### To do
What is needed is an exact copy of every line from the one containing "Task: Click the Models search magnifier icon" through the end of the entries; please set it down without any pictures.

Start of Records for the task

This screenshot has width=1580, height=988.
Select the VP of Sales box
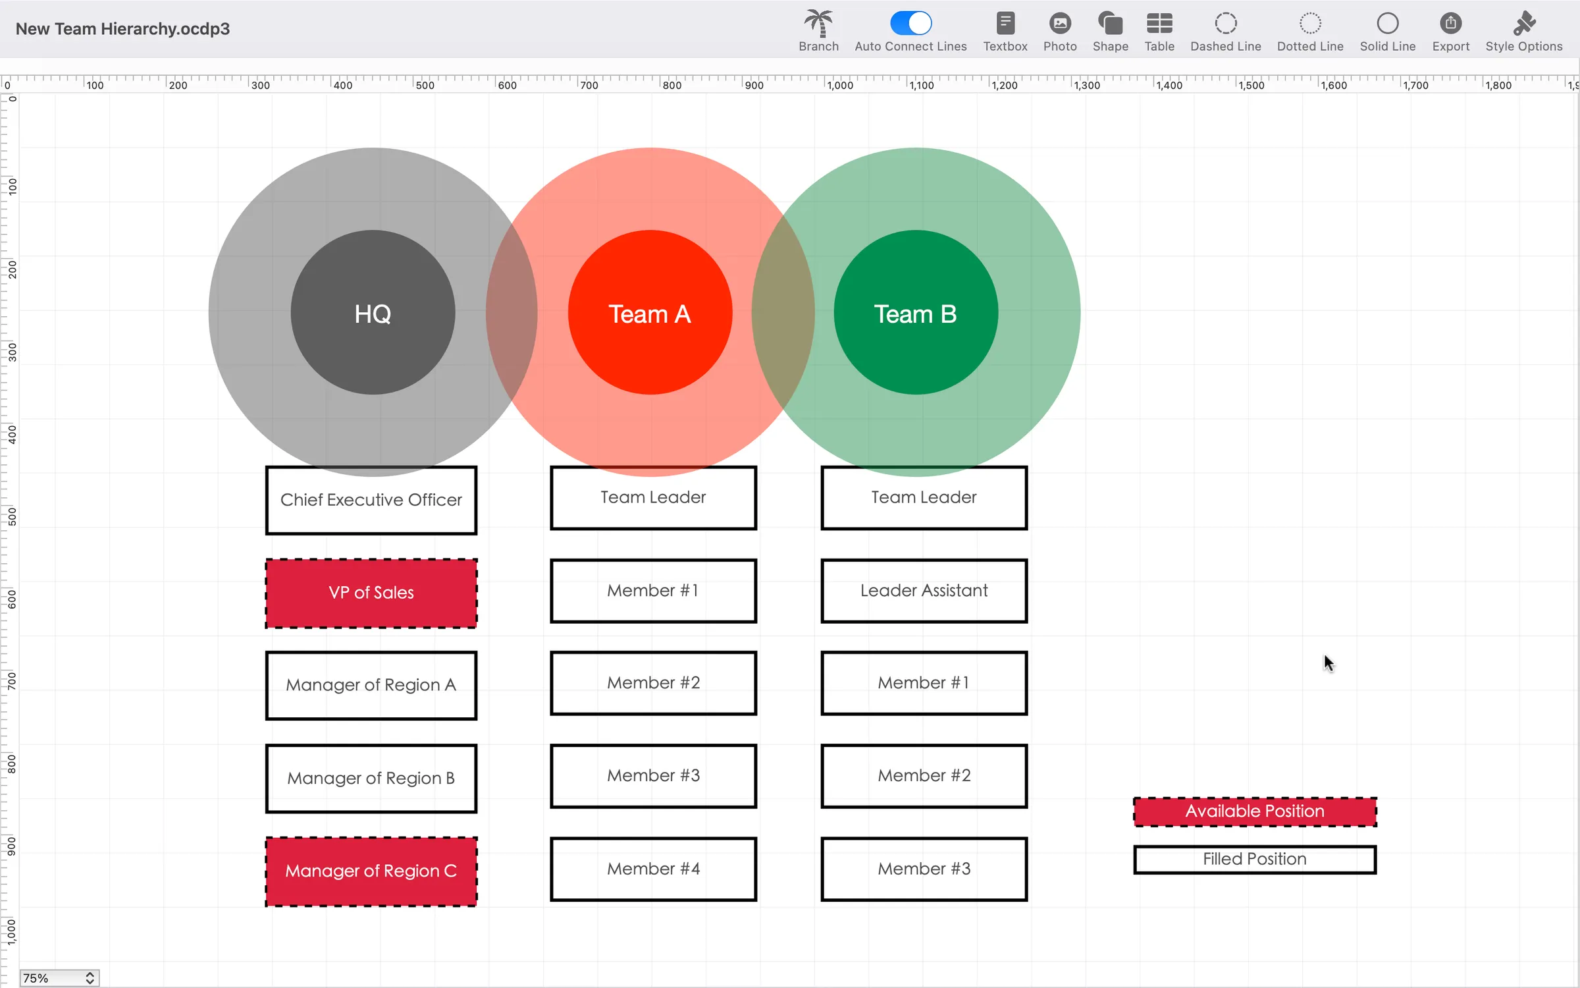click(371, 592)
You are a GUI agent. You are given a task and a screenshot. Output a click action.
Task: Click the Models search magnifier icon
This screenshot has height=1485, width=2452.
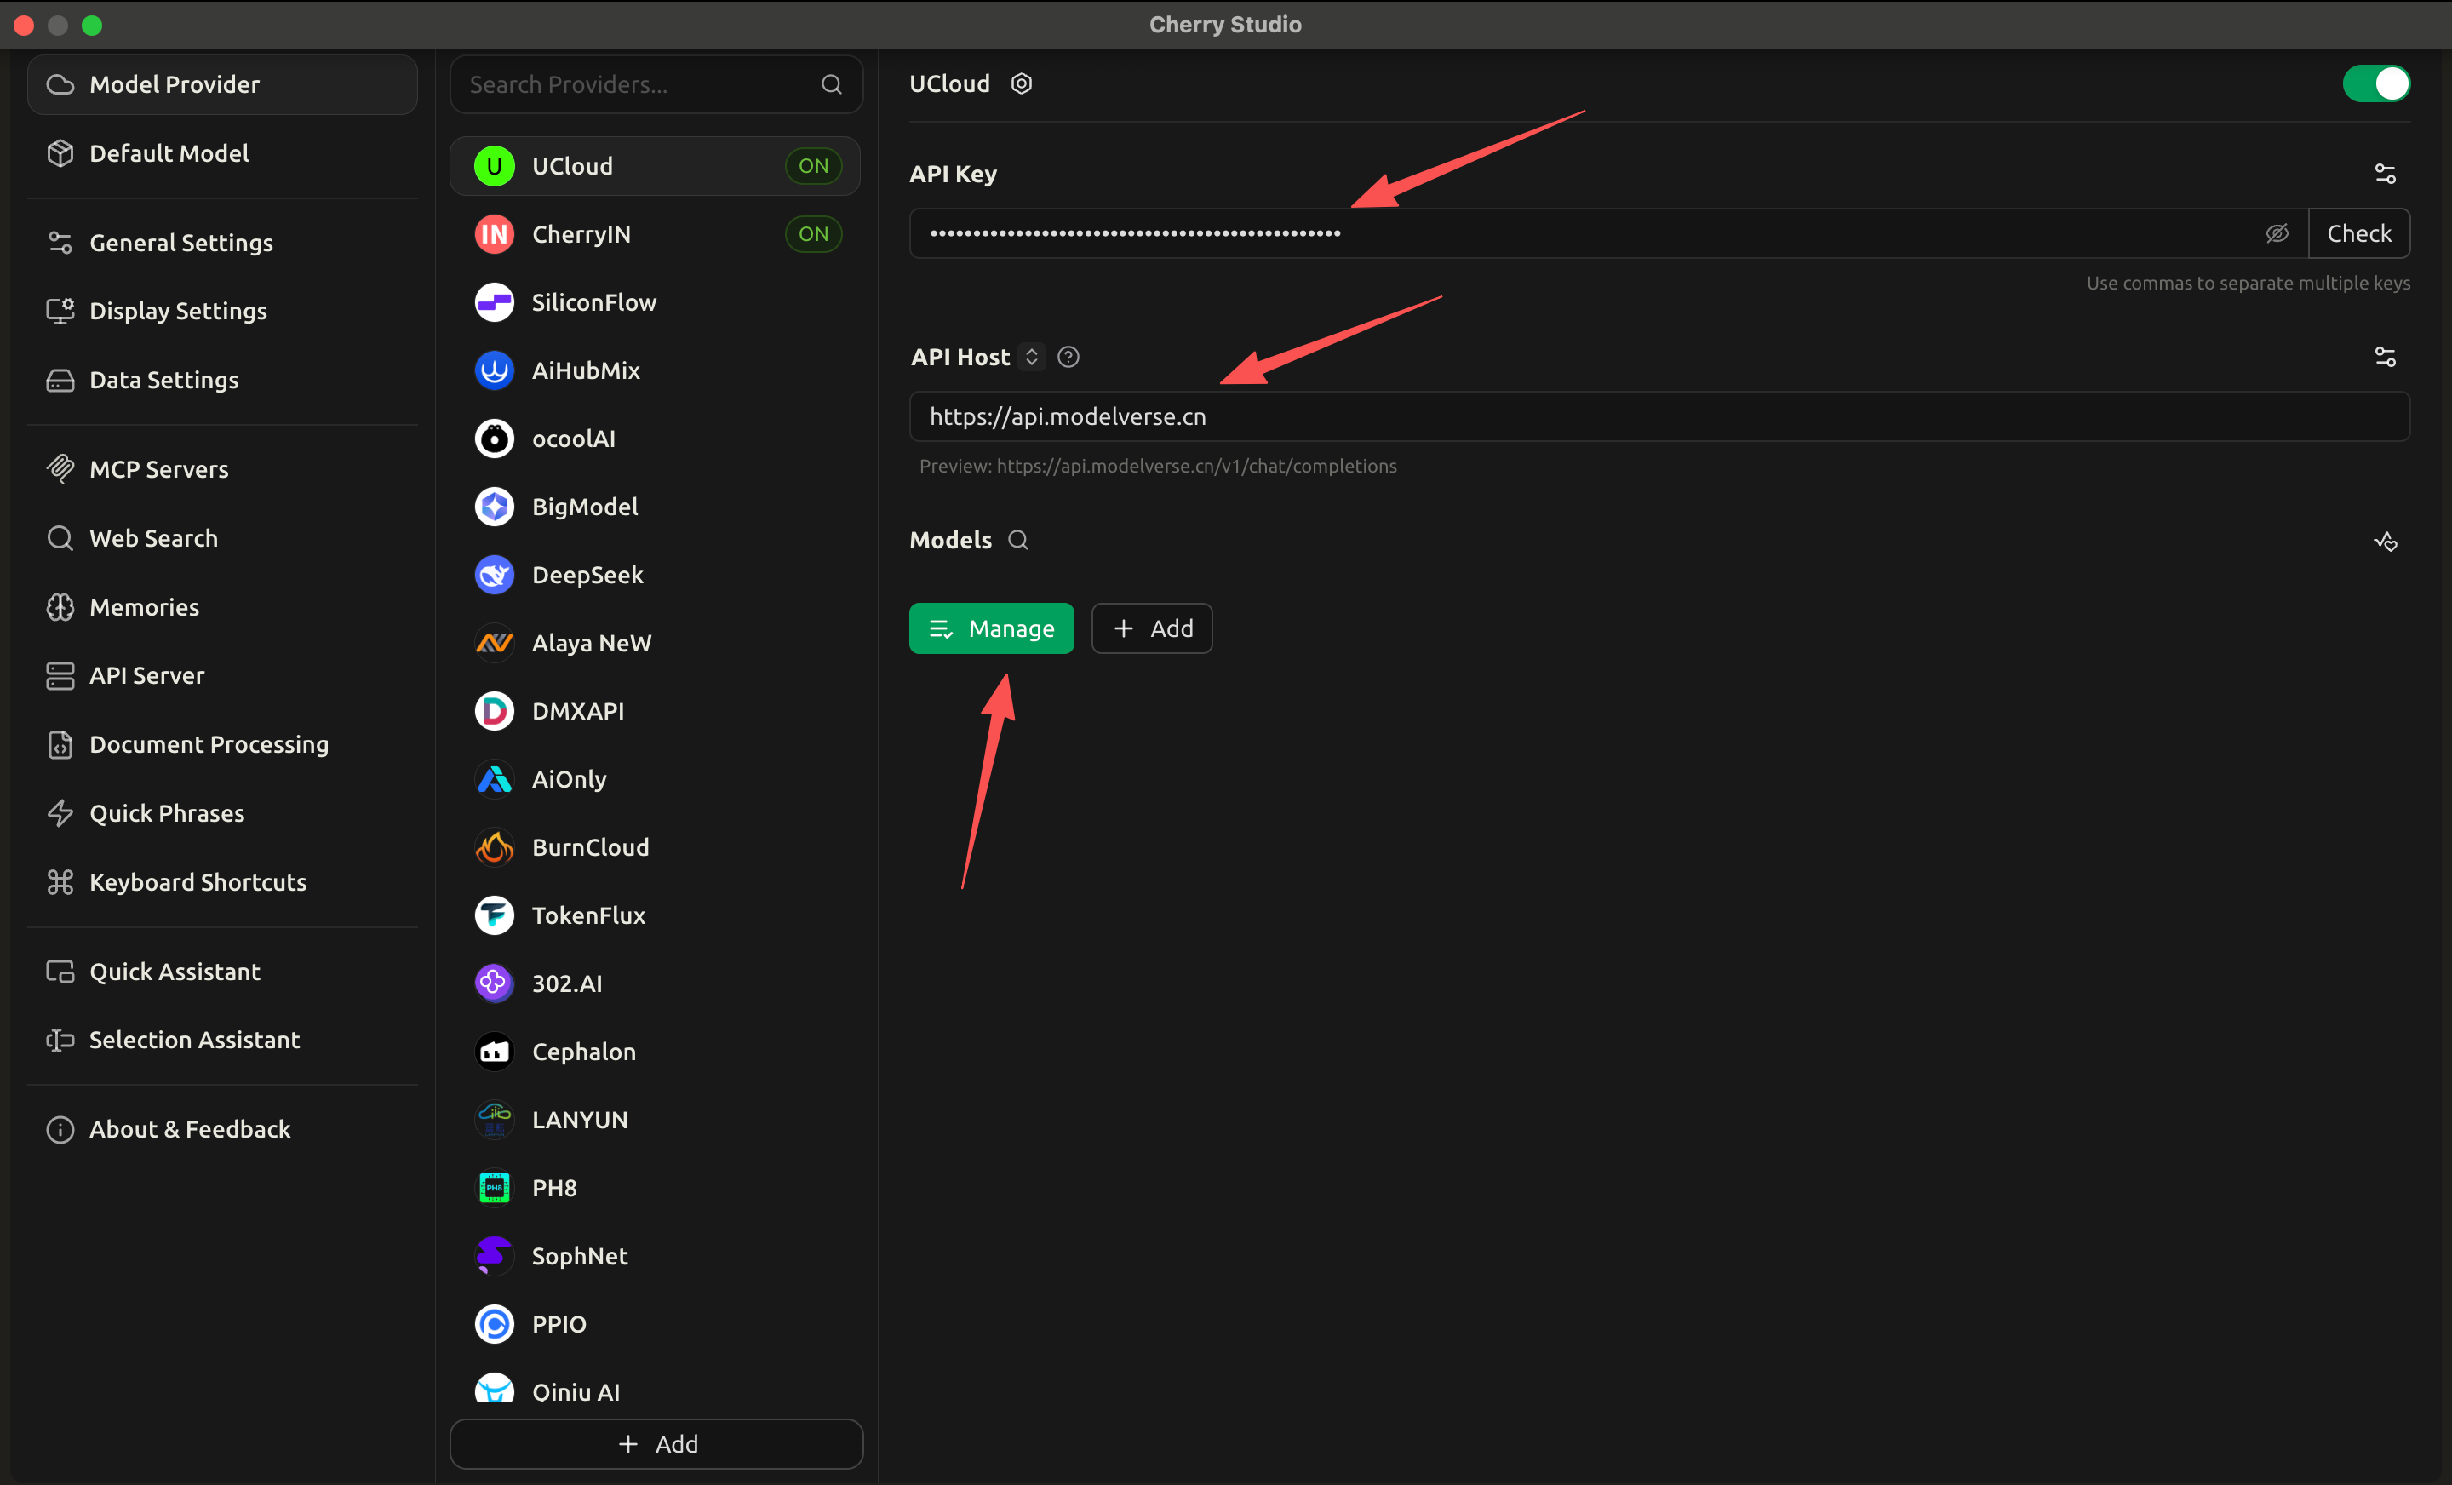[1017, 540]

End of Records for the task

### Task solution
Task: Click the Models search magnifier icon
This screenshot has height=1485, width=2452.
[1017, 540]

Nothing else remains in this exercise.